Students: Jesper Tjauw-A-Hing, Remt Bertz, Erwin Damman, Ka-Chun Tsang (Fall 2017)
Introduction
Hazeu Orchids asked us to develop an automated solution to package their plants in boxes. Their current workflow for packaging involves people physically lowering two trays of plants, next to each other, in a box.
They already have an automatic taping machine they use to seal the boxes. Also, pre-folding of the box can be considered out of scope, since off the shelf solutions for folding boxes are readily available.
Possible solutions
A good solution for this problem could be to develop a method to fix the plants and fold the box around them. However, this would require a radically different kind of box, and a relatively large machine for which we don’t have the resources at the moment.
The SMR project guidelines required us to use an available robot arm from our Robot Lab and some kind of computer vision involvement. Our first ideas revolved around imitating the current workflow, i.e. lowering the plants in boxes using a Universal Robot combined with a tall slender end of arm tool. This design direction proved to be difficult because of the lack of free room within the boxes when the trays of plants are inside it. It proved to be difficult to design a stabile tool that was able to retract from the box after placement of the plants.
Simply dropping the plants in the boxes could of course damage the flowers and would not be an acceptable solution.
Our solution
Our final concept involves using the free space in the bottom of a semi-folded box to accommodate a fall-retardation device which could appear and disappear underneath the trays of plants.
A retracting platform was designed to be able to create enough area to balance the trays on top. This platform lowers the plants gently in the box using a 650 mm travel pneumatic cylinder. To reliably retract the table, an inductive sensor is placed near one of the vertical guide rails to detect when the platform approaches its stowing space in the roller conveyor underneath.
The retracting platform is made to fit the hole in the bottom completely. This requires a precise placement of the semi-folded box. A set of side rails and a set of 3 pneumatically actuated clamps, coupled with PLC control and a photosensor near the front of the setup, fix the box in place.
A Universal Robot is used to pick up two individual trays from fixed locations and place them one by one on the retracting platform.

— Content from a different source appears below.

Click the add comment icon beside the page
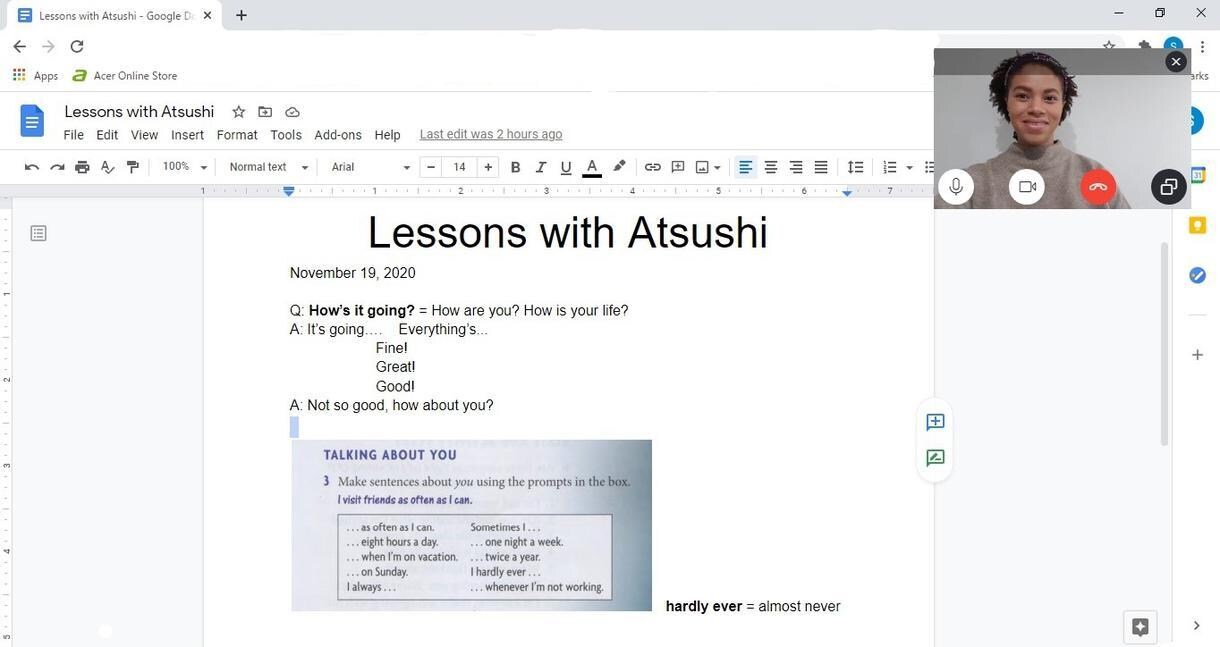This screenshot has width=1220, height=647. coord(935,422)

This is a static program for a simple horizontal translation. Communication between PLC and UR is done via Modbus TCP. A very simple but effective gripper has been designed and built.

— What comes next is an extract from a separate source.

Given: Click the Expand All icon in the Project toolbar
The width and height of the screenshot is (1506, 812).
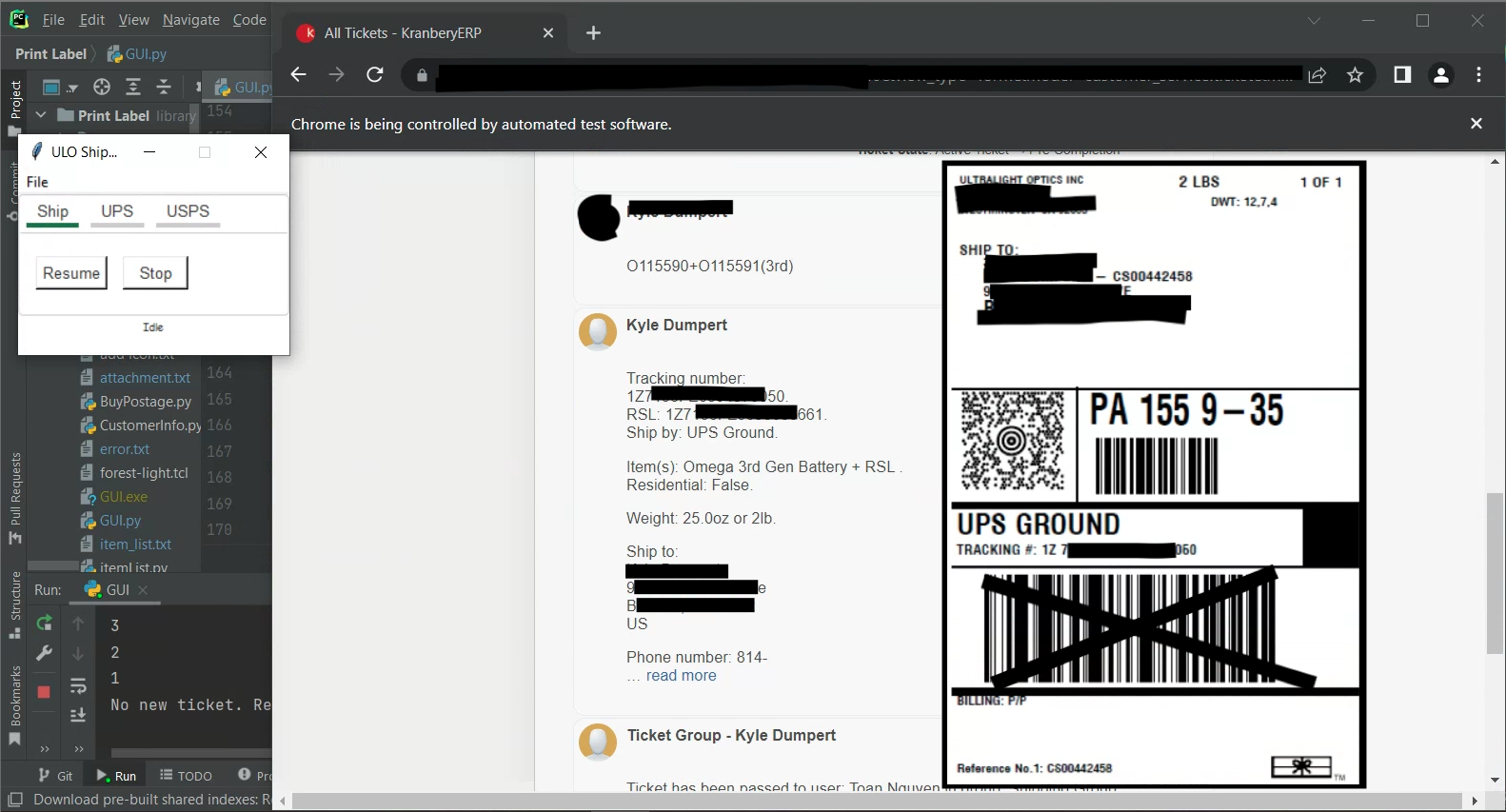Looking at the screenshot, I should coord(133,88).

To meet the vision requirement a Cognex camera is used for quality control, to confirm that two trays were placed on top (before lowering them) and have successfully disappeared into the box (after lowering). At this moment, if a problem is found, the system just waits until the problem is magically solved before continuing. Supplemental error handling can be added later if needed.
To move the box onto the sliding slope, the roller conveyor is tilted pneumatically. Finally the two remaining open flaps in the bottom of the box (the sides) are closed by a folding device at the end of a slope.
A HMI layout is developed to provide both automatic mode which displays the state the machine is in, and a manual mode to actuate all the cylinders by hand. Since automatically controlled pneumatic cylinders are potential hazards, fail-safe system consisting of 2 emergency stop buttons is implemented. When either of these buttons is pushed, all pressure is released from the system.
Conclusion
The developed system is fully capable of automatically placing two trays of plants in a pre- (semi-) folded box. The required elements (robot arm and computer vision) were used in this design. One full cycle (filling a box and setting up for the next one) takes about 30 seconds.
The UR robot is, in terms of speed of the system, the bottleneck. This is largely caused by the weight of a full load of flowers (2x 5kg), which is within the UR10’s specs, however testing proved this was more than it could handle. Two separate placing motions are required and the extra round-trip takes a long time. The rest of the system has nothing to do but wait, so it’s time wasted. Consequently, a more powerful robot would speed up the entire process by more than 50%.
Furthermore, due to the static nature of the pickup and placement points for the trays, a dynamic and sophisticated tool such as a UR10 is not strictly needed to perform the function of placing the trays. This translation could be realized much quicker (and cheaper) by a simple pushing motion combined with some guide rails instead of a cool but relatively slow, €35.000 UR10.